-- Start of QUOTED PASSAGE --

UncertaintyQuantification.jl Interface for joint distributions

We need a general interface for various joint distributions. I think a parameterized struct could work well here. In this we can wrap for example SklarDist from Copulas.jl, MvNormal from Distributions.jl and Sliced Normals/Exponentials.

struct JointDistribution{T} <:RandomUQInput begin
	dist::T
	names::Vector{Symbol}

This would allow us to define mappings for dispatch for distinct types.

function to_standard_normal_space!(JointDistribution{MvNormal}, df::DataFrame)
...
end

function to_standard_normal_space!(JointDistribution{SlicedNormal}, df::DataFrame)
	error("SlicedNormals can not be mapped to standard normal space.")
end

Oct 07 '24 13:10 FriesischScott

Yes, sounds good. We could alternatively think about decomposing the joints into a copula + marginals if we know it has a closed form (e.g. Normal).

Oct 07 '24 13:10 AnderGray

For sliced normals, we might be able to use transport maps from @jgrashorn

Oct 07 '24 13:10 AnderGray

For sliced normals, we might be able to use transport maps from @jgrashorn

I'll believe that when I see it :D

Oct 07 '24 13:10 FriesischScott

Yes, sounds good. We could alternatively think about decomposing the joints into a copula + marginals if we know it has a closed form (e.g. Normal).

For the MvNormal that should work. Not sure how well it generalizes for other mulivariate distributions.

Oct 07 '24 13:10 FriesischScott

For sliced normals, we might be able to use transport maps from @jgrashorn

I'll believe that when I see it :D

It should be possible, it's a polynomial mapping from SNS to some other distribution of the same dimensions. I think you fit them by minimising some divergence (KL-divergence?). So if we can compute the KL divergence between the sliced normal and some other distribution, should be possible.

-- End of QUOTED PASSAGE --
-- Start of DATA --

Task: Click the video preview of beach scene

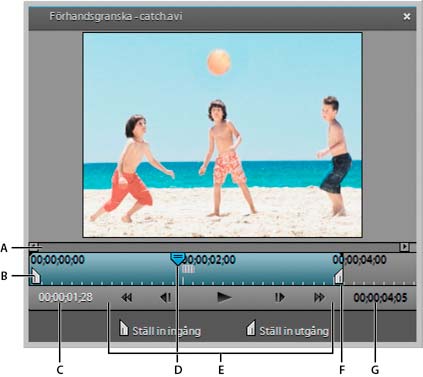Action: pyautogui.click(x=222, y=135)
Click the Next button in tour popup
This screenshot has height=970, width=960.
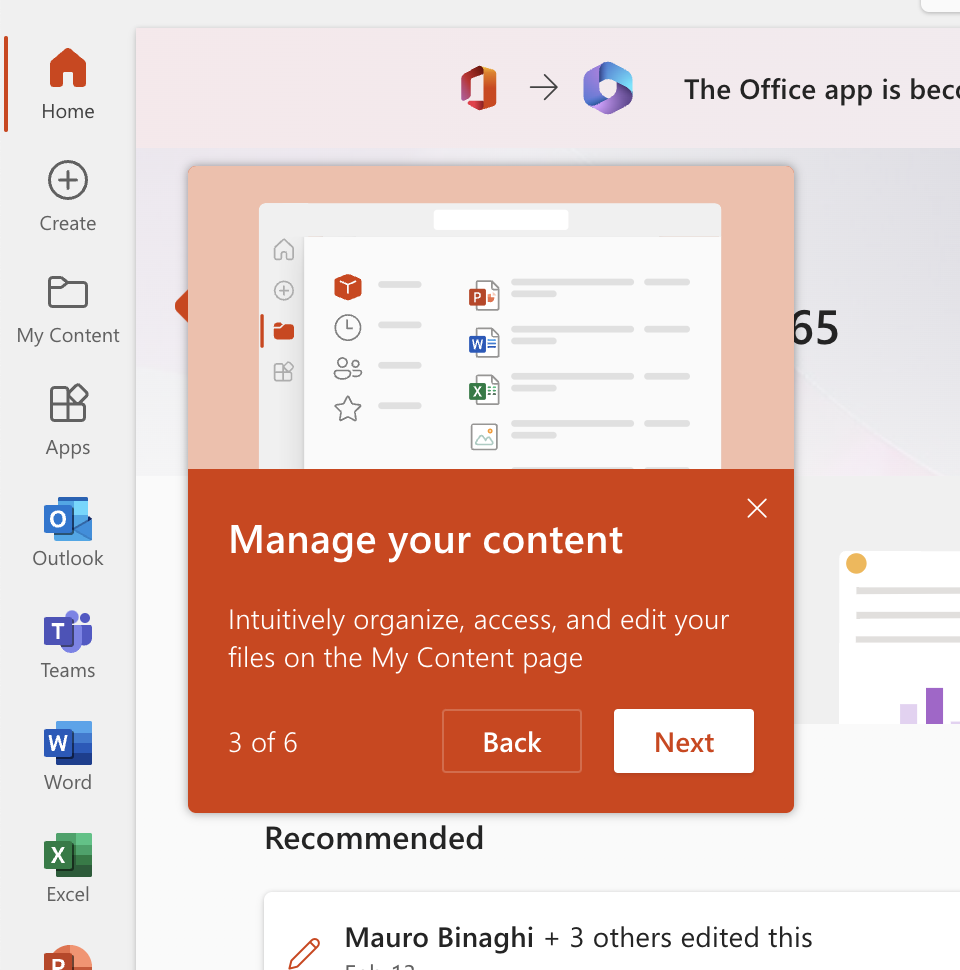(x=683, y=742)
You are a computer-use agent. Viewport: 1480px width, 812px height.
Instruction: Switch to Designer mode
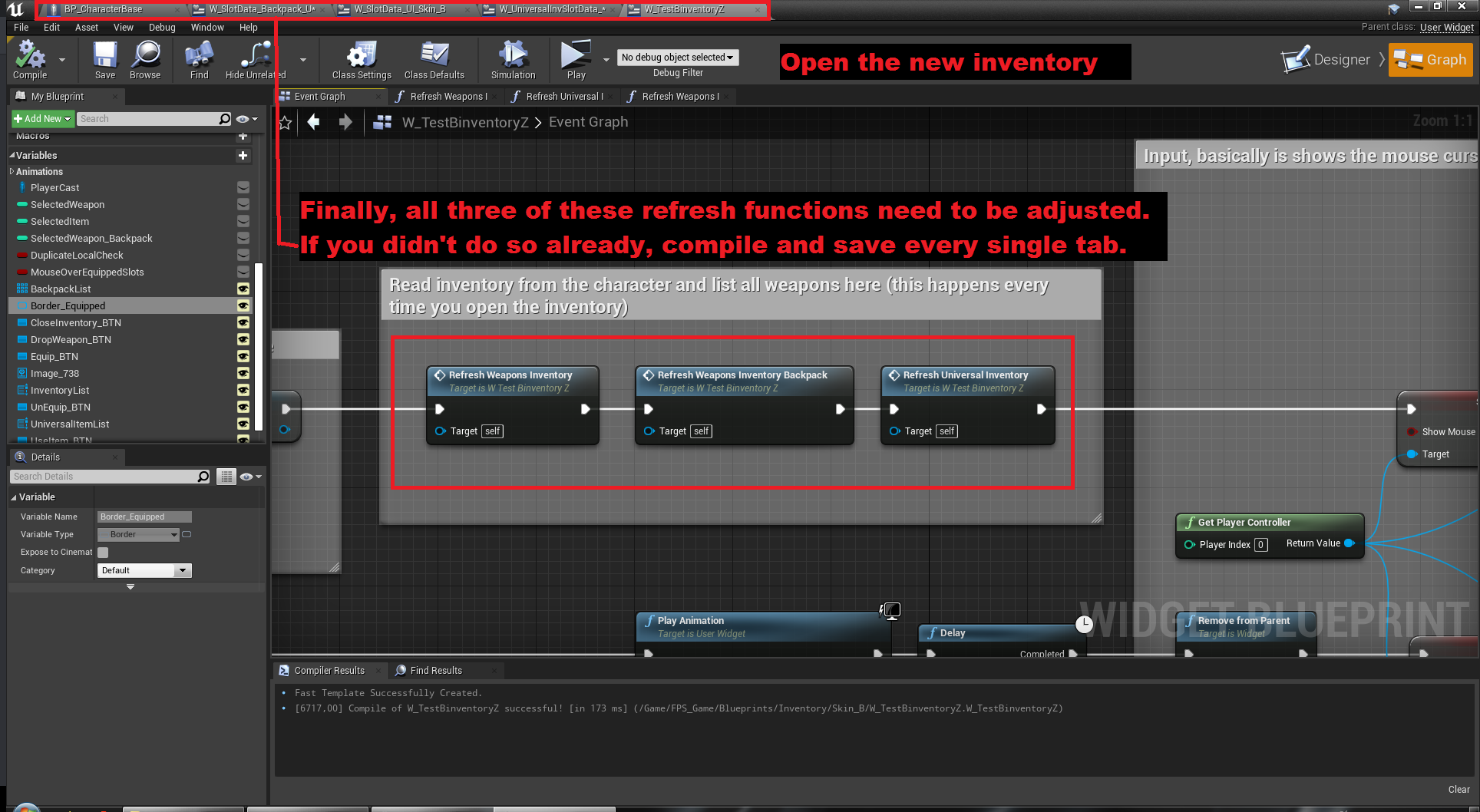pyautogui.click(x=1327, y=60)
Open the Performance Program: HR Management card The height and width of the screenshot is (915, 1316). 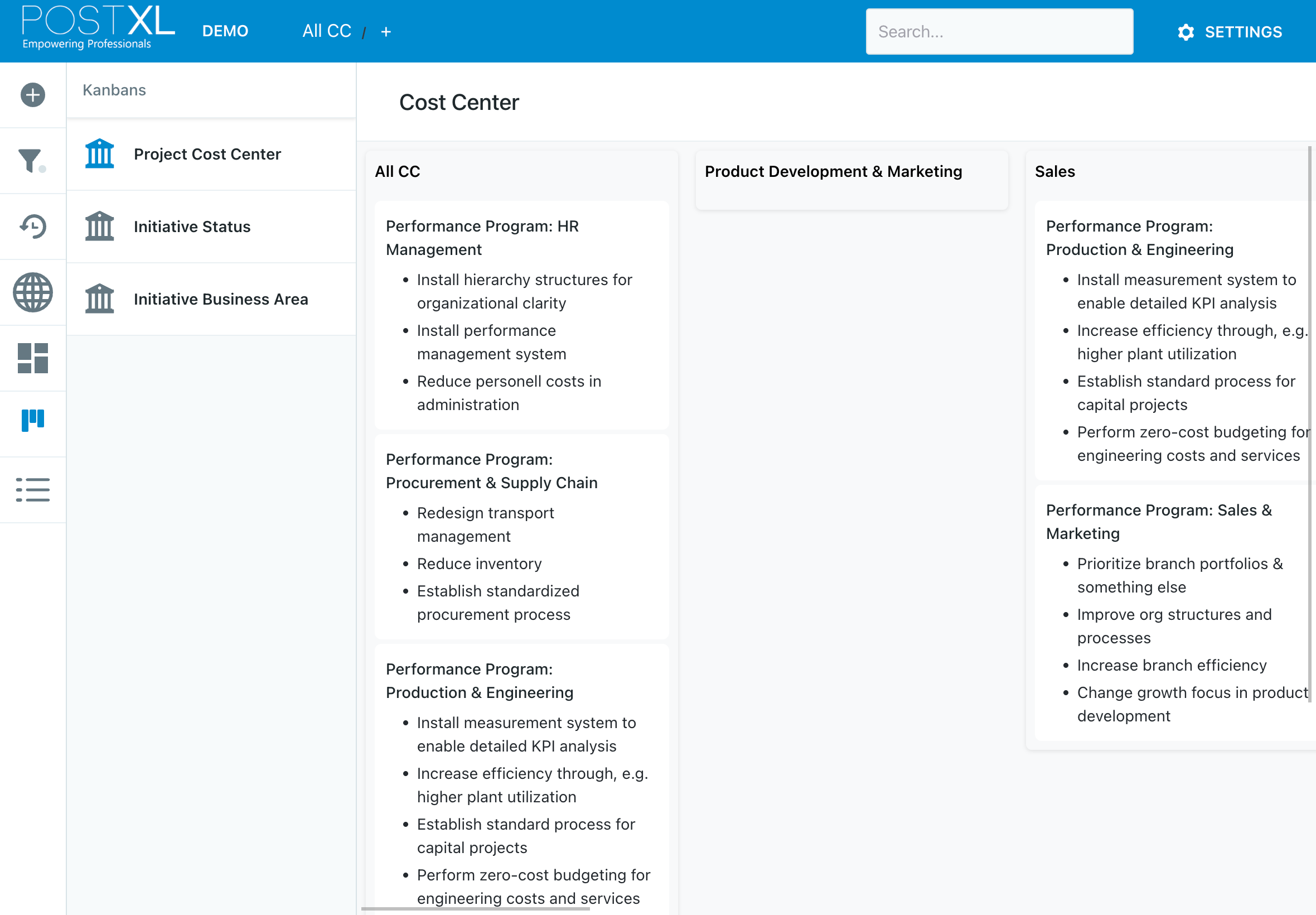point(521,315)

-- End of DATA --

- **REQUIREMENT**
Copy out the forum thread on joint distributions in UncertaintyQuantification.jl word for word, from its title line through the final post.

- **RESPONSE TO THE TASK**
UncertaintyQuantification.jl Interface for joint distributions

We need a general interface for various joint distributions. I think a parameterized struct could work well here. In this we can wrap for example SklarDist from Copulas.jl, MvNormal from Distributions.jl and Sliced Normals/Exponentials.

struct JointDistribution{T} <:RandomUQInput begin
	dist::T
	names::Vector{Symbol}

This would allow us to define mappings for dispatch for distinct types.

function to_standard_normal_space!(JointDistribution{MvNormal}, df::DataFrame)
...
end

function to_standard_normal_space!(JointDistribution{SlicedNormal}, df::DataFrame)
	error("SlicedNormals can not be mapped to standard normal space.")
end

Oct 07 '24 13:10 FriesischScott

Yes, sounds good. We could alternatively think about decomposing the joints into a copula + marginals if we know it has a closed form (e.g. Normal).

Oct 07 '24 13:10 AnderGray

For sliced normals, we might be able to use transport maps from @jgrashorn

Oct 07 '24 13:10 AnderGray

For sliced normals, we might be able to use transport maps from @jgrashorn

I'll believe that when I see it :D

Oct 07 '24 13:10 FriesischScott

Yes, sounds good. We could alternatively think about decomposing the joints into a copula + marginals if we know it has a closed form (e.g. Normal).

For the MvNormal that should work. Not sure how well it generalizes for other mulivariate distributions.

Oct 07 '24 13:10 FriesischScott

For sliced normals, we might be able to use transport maps from @jgrashorn

I'll believe that when I see it :D

It should be possible, it's a polynomial mapping from SNS to some other distribution of the same dimensions. I think you fit them by minimising some divergence (KL-divergence?). So if we can compute the KL divergence between the sliced normal and some other distribution, should be possible.